Let's cook with our recipes!

EASY ROSEMARY GARLIC WHITE BEAN SOUP



Easy Rosemary Garlic White Bean Soup image

This incredibly easy Rosemary Garlic White Bean Soup takes only eight simple ingredients to deliver a bowl full of rich, bold flavor.

Provided by Beth - Budget Bytes

Categories     Dinner     Lunch     Main Course     Soup

Time 30m

Number Of Ingredients 8

2 Tbsp olive oil ($0.32)
4 cloves garlic ($0.32)
3 15oz. cans cannellini beans ($1.47)
2 cups vegetable (or chicken) broth ($0.26)
1/2 tsp dried rosemary ($0.05)
1/4 tsp dried thyme ($0.02)
1 pinch crushed red pepper ($0.02)
freshly cracked black pepper to taste ($0.03)

Steps:

  • Before you begin, pour one of the cans of cannellini beans (with its liquid) into a blender and purée until smooth. Drain the other two cans of beans.
  • Mince the garlic and add it to a soup pot with the olive oil.
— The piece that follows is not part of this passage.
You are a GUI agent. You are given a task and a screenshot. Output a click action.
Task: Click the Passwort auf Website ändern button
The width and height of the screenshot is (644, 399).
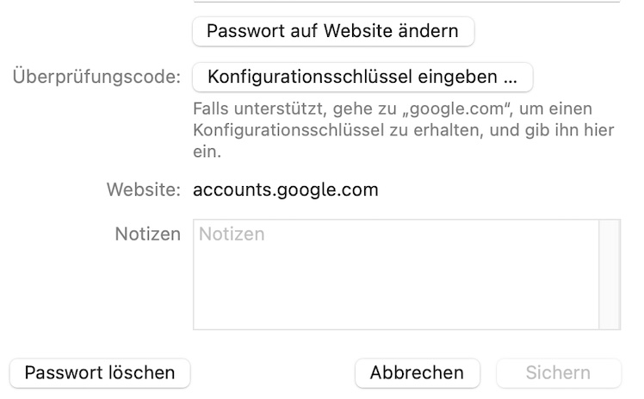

Sauté the garlic over medium for about one minute, or just until the garlic is very fragrant.
  • Add the puréed cannellini beans, the other two cans of drained beans, broth, rosemary, thyme, crushed red pepper, and some freshly cracked pepper. Stir to combine.
  • Place a lid on the pot, turn the heat up to medium-high, and bring the soup to a boil. Once boiling, turn the heat down to medium low, remove the lid, and allow it to simmer for 15 minutes, stirring occasionally.
  • Smash the beans slightly to thicken the soup even more. Taste the soup and add salt if needed (I did not add any, this will depend on the salt content of your broth). Serve hot, with crusty bread for dipping!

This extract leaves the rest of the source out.